4                  Wind

An dieser Stelle sehe ich im Raum viel Zustimmung. Und niemand wird mir widersprechen, wenn ich sage:

Die Klimakrise erfordert ein massives Umsteuern.

  • Wir müssen unseren gesamten benötigten Strom emissionsfrei und sauber erzeugen – also erneuerbar!
  • Wir müssen unsere Mobilität – fahren, fliegen, auch transportieren – auf emissionsfrei umstellen.
  • Wir müssen unsere Wärmeerzeugung auf erneuerbar umstellen.

Dann habe ich aber eine unbequeme Botschaft:

Das alles geht nicht ohne Windkraft.

Ohne mehr Windkraft wird nicht einmal der Kohleausstieg 2038 zu realisieren sein – geschweige denn ein früherer.

Wir brauchen Akzeptanz – aber wir brauchen auch die Realisierung neuer Anlagen, wir brauchen Repowering. Wir können uns einen Rückbau nicht leisten. Wir brauchen rund 2 % der Fläche mit Vorrang für Windkraft.

Das führt zu Konflikten. Das ist eine Herausforderung, vor der auch Ihr steht. Vor der Sie, lieber Präsident Jörg-Andreas Krüger, jetzt stehen.

Die Bundesregierung will das Gegenteil. Wer von 5 Gebäuden im Außenbereich 1000 m Abstand verlangt, will den Ausbau der Windenergie stoppen. Kein Wunder, dass die Kanzlerin heute Morgen die Europäische Investitionsbank dafür kritisierte, auch keine Gasprojekte mehr zu finanzieren.

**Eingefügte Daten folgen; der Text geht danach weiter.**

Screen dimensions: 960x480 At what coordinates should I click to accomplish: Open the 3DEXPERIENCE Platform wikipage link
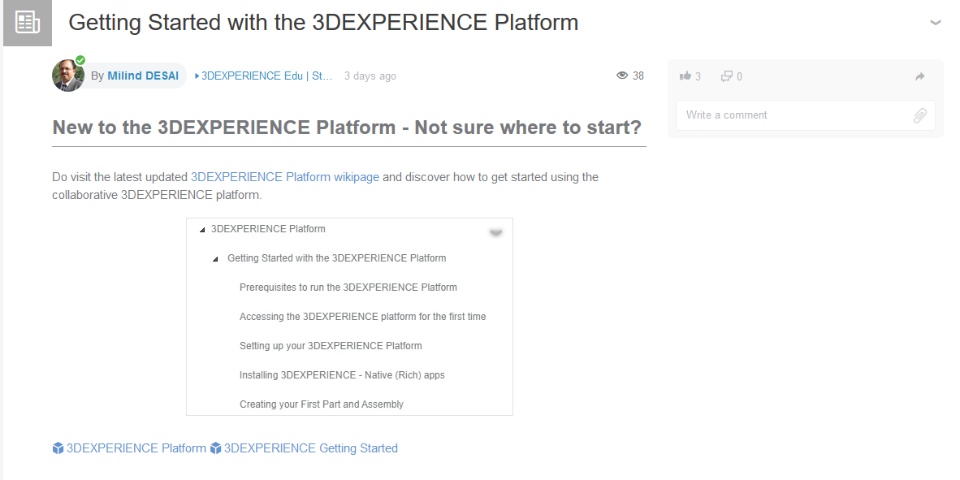(284, 177)
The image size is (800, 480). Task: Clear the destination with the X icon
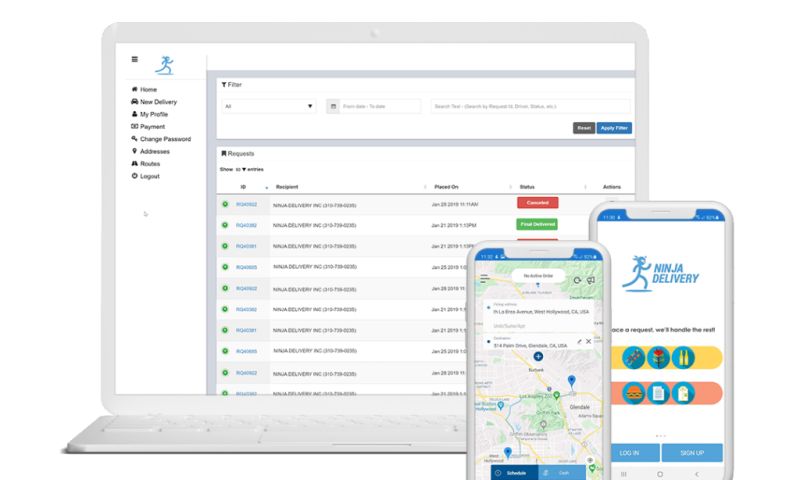click(589, 342)
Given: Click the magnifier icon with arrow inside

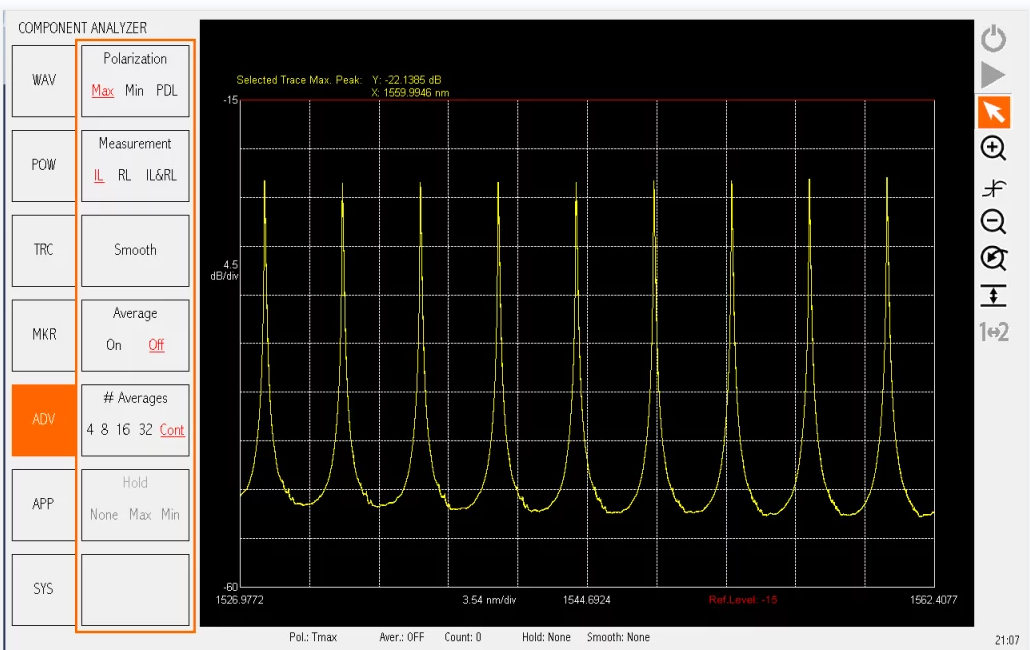Looking at the screenshot, I should click(x=993, y=258).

Wer die Windkraft abwürgt, muss auf fossiles Gas setzen – Gas, das gefrackt eine CO2-Bilanz wie Kohle hat.

Der NABU kann das nicht wollen. Und deshalb hätte ich mir gewünscht, dass Ihr wie Greenpeace, wie der WWF, wie Germanwatch, wie die Deutsche Umwelthilfe die 10 Punkte zur Rettung der Windenergie mit getragen hättet.

Denn wahr ist:

Die größte Bedrohung für die Artenvielfalt ist die Klimakrise.

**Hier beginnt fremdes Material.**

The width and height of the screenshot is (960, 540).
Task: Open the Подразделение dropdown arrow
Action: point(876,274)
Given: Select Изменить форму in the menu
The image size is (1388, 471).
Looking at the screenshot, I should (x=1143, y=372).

Und die Abstandsregelung der Bundesregierung schützt ja keine bedrohten Arten. Die Vögel vom Schlage NimbyNot in my Back Yard – sind weit verbreitet.

Diese Wahrheit auszusprechen, hindert nicht daran, mitzuhelfen, Konflikte zwischen Naturschutz und der Energiewende zu lösen. Das Kompetenzzentrum des Bundes, eine Idee von Dir, lieber Olaf, ist ein richtiges Instrument dafür.

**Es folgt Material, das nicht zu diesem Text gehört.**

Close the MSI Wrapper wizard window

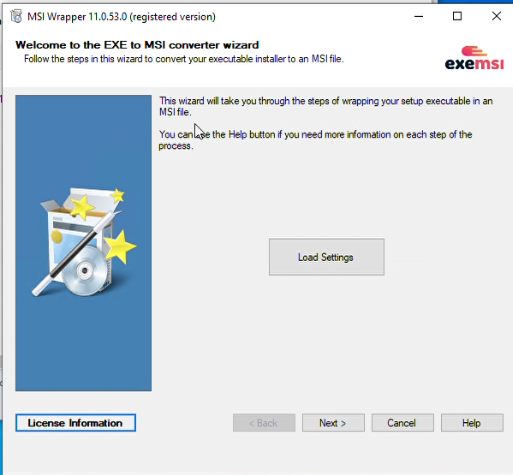coord(496,16)
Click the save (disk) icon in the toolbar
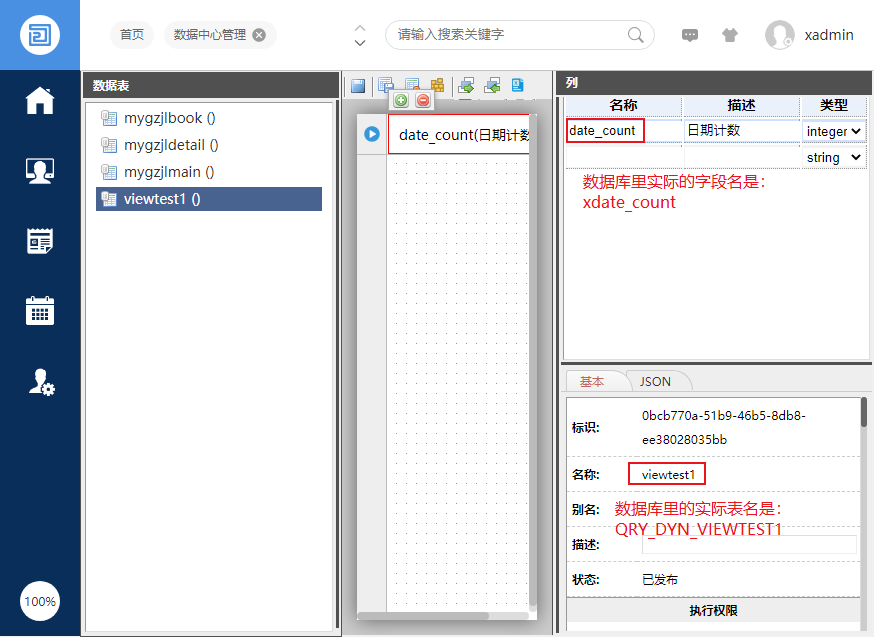The width and height of the screenshot is (874, 637). (358, 84)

Aber wir brauchen Klarheit – ohne einen massiven Ausbau der Windenergie werden die Klimaziele nicht erreicht werden.

Naturschützer sind Klimaschützer, Klimaschützer sind Naturschützer.

5                  Alles Gute

Lieber Olaf,

Du wirst Dich in Zukunft mehr mit dem internationalen Naturschutz beschäftigen. Der Dschungel in Sumatra und vieles mehr wird Deine Aufgabe.

Herr Präsident Krüger,

Sie haben ein bestelltes Feld übernommen. Und mit ihnen bleibt der NABU in niedersächsischer Hand.

Vielen Dank für 16 Jahre engagierter Präsidentschaft, Olaf.

Ihnen, Herr Krüger viel Erfolg für die kommenden Jahre!